Henry Farmer Dobyns, Jr. (July 3, 1925 – June 21, 2009) was an anthropologist, author and researcher specializing in the ethnohistory and demography of native peoples in the American hemisphere. He is most well known for his groundbreaking demographic research on the size of indigenous American populations before the arrival of Christopher Columbus in 1492.

Early life and education
Dobyns was born in Tucson, Arizona on July 3, 1925 to Henry F. and Susie Kell Dobyns, and spent his childhood in Casa Grande, Arizona. He graduated from Casa Grande Union High School and then immediately entered the U.S. Army in 1943.  Following his service, he attended the University of Arizona where he received a B.A. in Anthropology in 1949 as well as a M.A. in Anthropology in 1956.

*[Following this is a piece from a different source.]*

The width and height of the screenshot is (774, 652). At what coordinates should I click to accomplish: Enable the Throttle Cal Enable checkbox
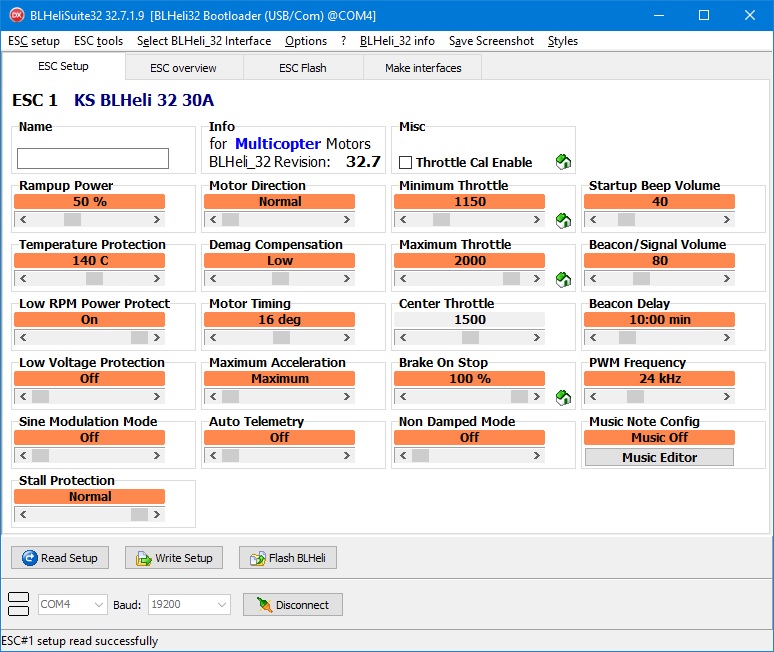(x=406, y=163)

Dobyns received his Doctorate degree in Anthropology from Cornell University in 1960.

Career

Dobyns worked with Native American tribes on land claims and a water rights case while he was a graduate student at the University of Arizona in 1952.  He continued this work over the next 50 years with various tribes. From 1952 to 1956, he gathered ethnohistorical and archaeological evidence for the Hualapai Tribal Nation’s land claims case and acted as an expert witness before the U.S. Supreme Court with much of the information in his M.A. thesis being used in the Indian Claims Commission hearings. He also spent three decades working as a consultant for the Gila River Indian Community in their litigation over water rights.

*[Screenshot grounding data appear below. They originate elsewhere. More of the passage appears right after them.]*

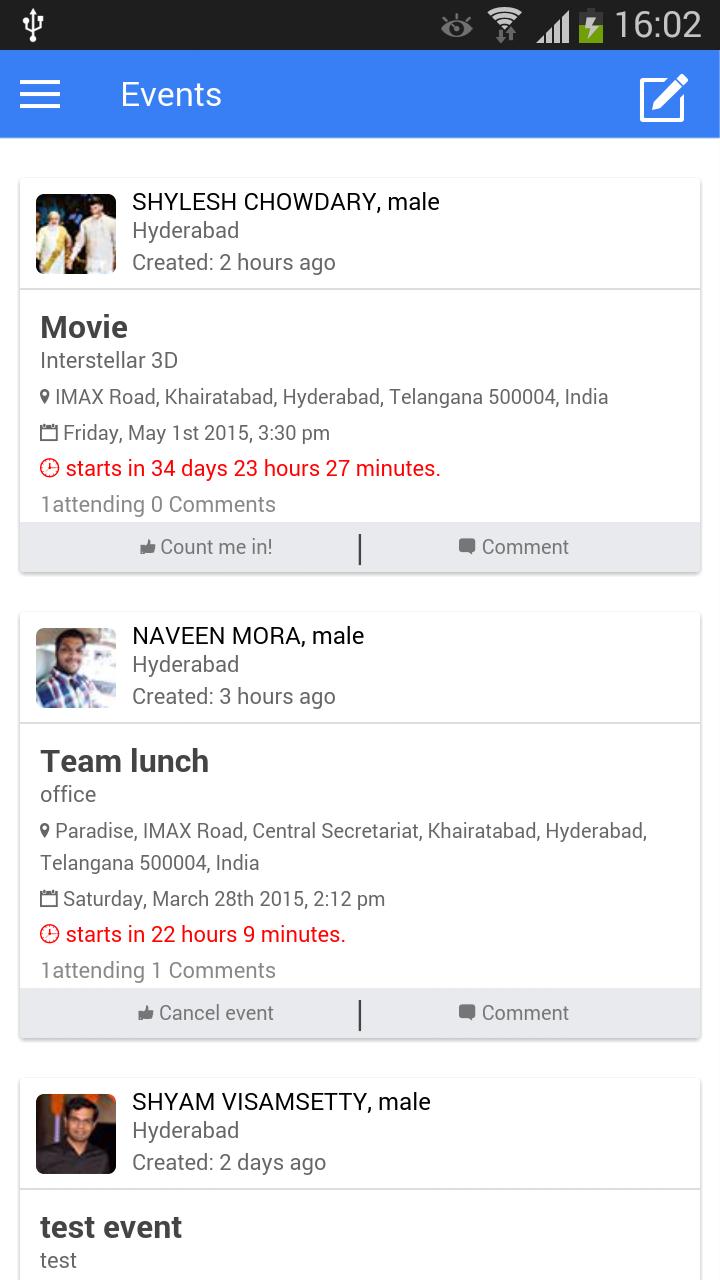Image resolution: width=720 pixels, height=1280 pixels.
Task: Open the Team lunch event title
Action: coord(124,761)

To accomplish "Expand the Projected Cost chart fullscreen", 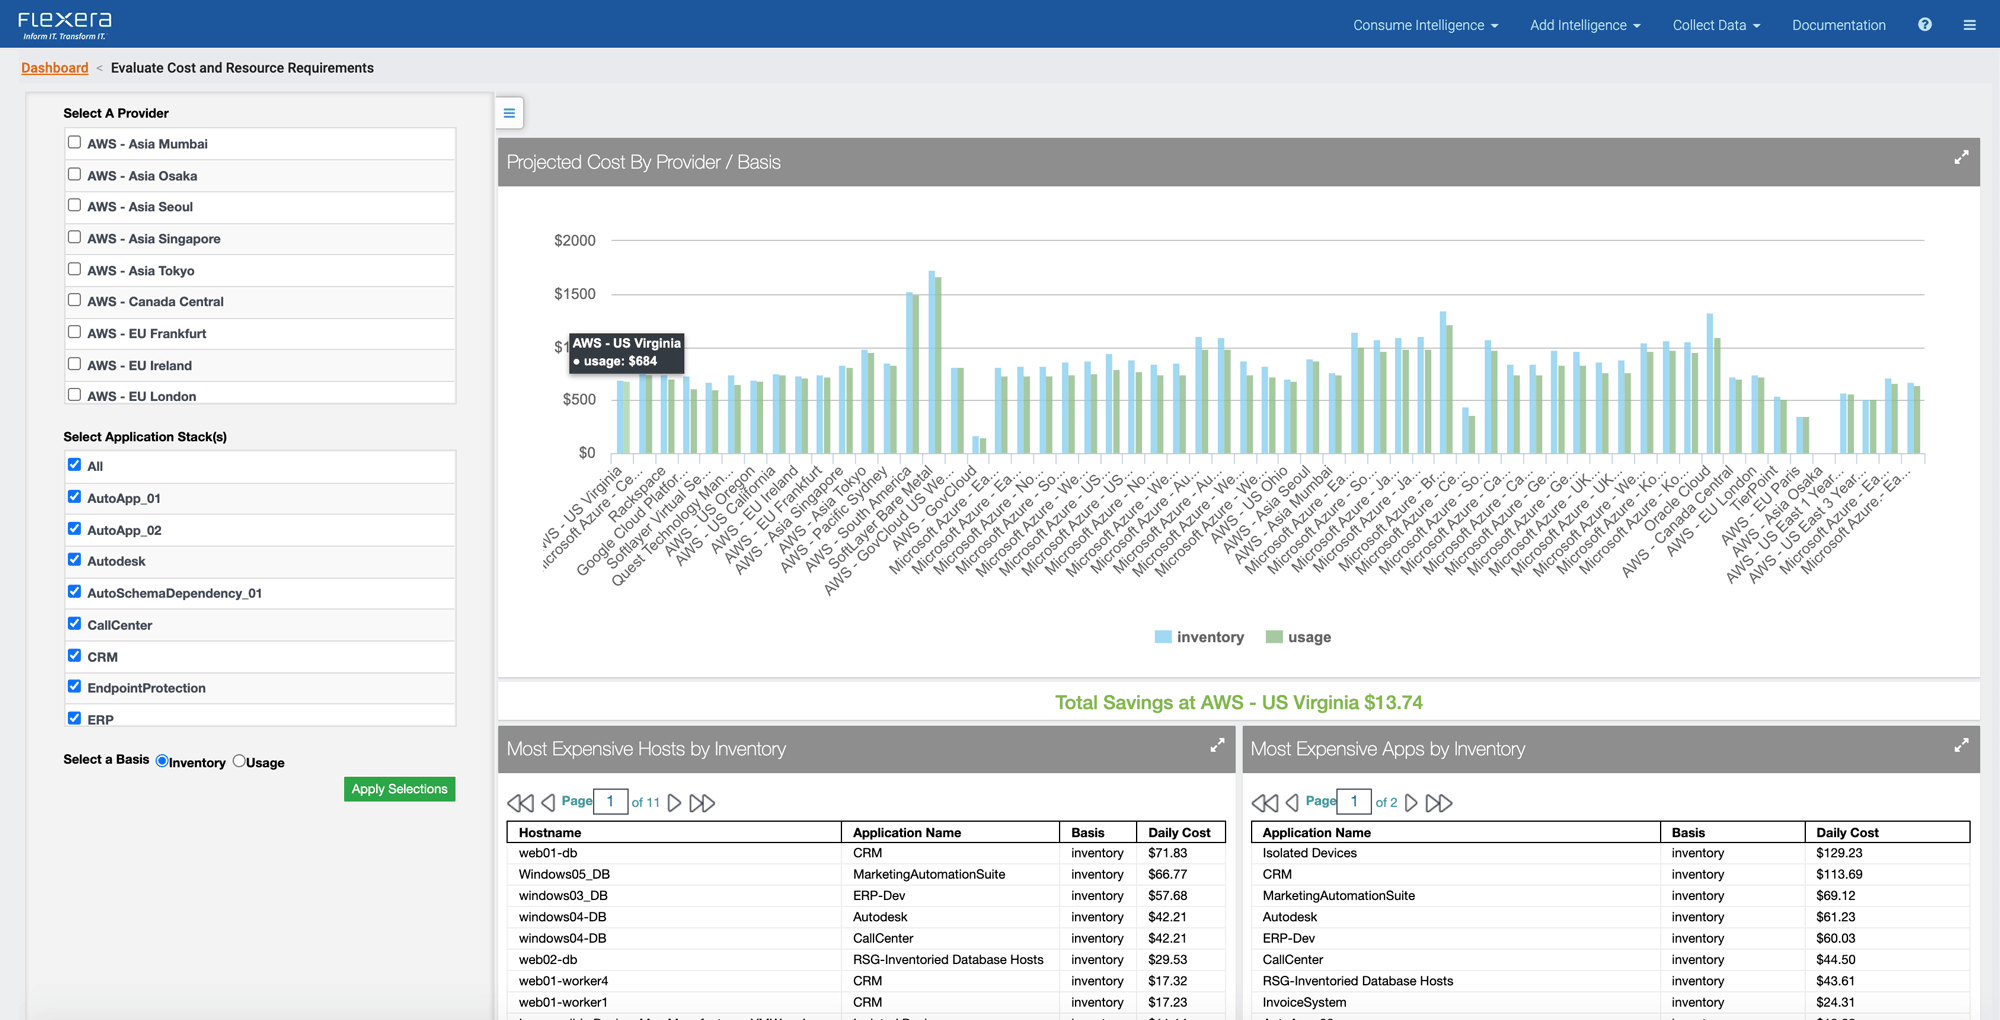I will coord(1961,158).
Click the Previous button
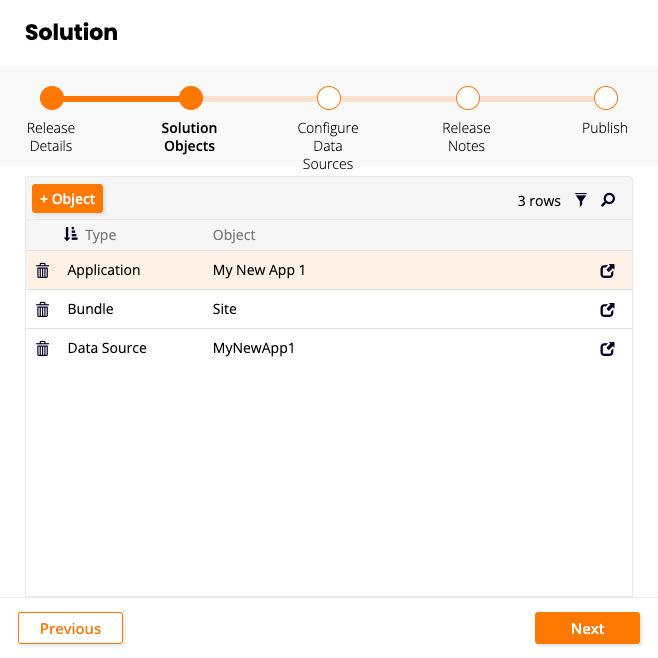658x658 pixels. click(x=70, y=628)
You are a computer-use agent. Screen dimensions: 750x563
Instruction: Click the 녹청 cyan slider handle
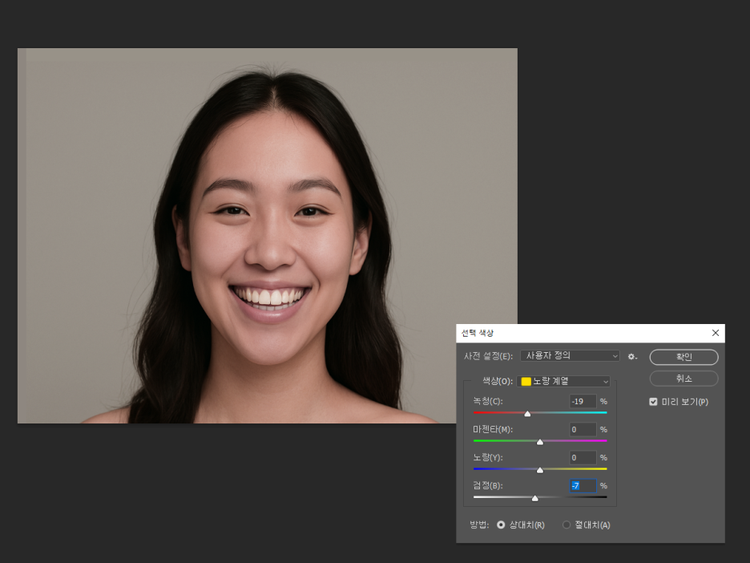[x=527, y=413]
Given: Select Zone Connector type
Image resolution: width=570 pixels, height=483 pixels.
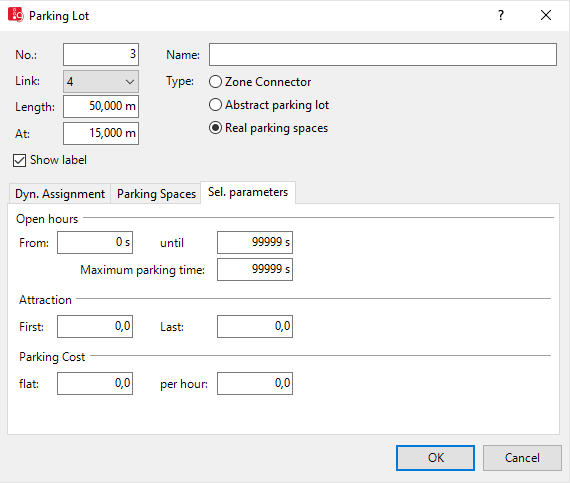Looking at the screenshot, I should (x=215, y=82).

He joined the Cornell Peru Project in 1960 after earning his Ph.D. There he worked as a research coordinator from 1960 to 1962, and as a Peace Corps coordinator from 1962 to 1964, and coordinator of the Comparative Studies of Cultural Change program.  He was also the Coordinator of the Andean Indian Community Research and Development project from 1963 to 1966, and the Associate Director of the Cornell Peru Project.  Dobyns was made Director of the project in 1966 after the death of the former director, Allan R. Holmberg.

Teaching

From 1949 to 1952 he was an instructor at Cornell University’s Field Laboratory in Applied Anthropology in Arizona and New Mexico.

In 1966 Dobyns became the Chairman of the Department of Anthropology at the University of Kentucky. In 1970, he joined the staff of Prescott College, Center of Man and Environment as a professor and later as the Vice-president for Academic Affairs. Between 1977 and 1979 he taught at the University of Florida, Gainesville. Dobyns taught at the University of Wisconsin–Parkside from 1974 to 1977 and also 1983 through 1984. In 1983 he directed seminars on Native American Historical Demography, funded by the National Endowment for the Humanities (NEH).  He was a professor at the University of Oklahoma in 1989.

Dobyns also worked as a senior researcher at the Bureau of Applied Research in Anthropology at the University of Arizona and on projects for the National Park Service.  Between 1980 and the early 1990s, he returned to the Newberry Library each summer to contribute to the NEH Summer Institute in Native American Literature.

Awards and accolades

Dobyns has been awarded numerous fellowships in support of his research, including:
 The National Science Foundation fellowship from 1956 to 1957
 The Social Science Research Council fellowship in 1959
 The National Endowment for the Humanities fellowship for research at the Newberry Library in Chicago

Dobyns won the Bronislaw Malinowski Award from the Society for Applied Anthropology in 1951 for his article "Blunders with Bolsas." He was a lifetime member of the Arizona Historical Society.

Personal life
In 1948 Dobyns married Zipporah Pottenger with whom he had four children; Rique, Bill, Maritha and Mark.  He married his second wife, anthropologist Dr. Cara Richards in 1958 and had one child, York Dobyns. In 1968 he married his third wife, Mary Faith Patterson.

Dobyns died June 21, 2009.

Selected works
Dobyns began his extensive publishing career while he was a graduate student.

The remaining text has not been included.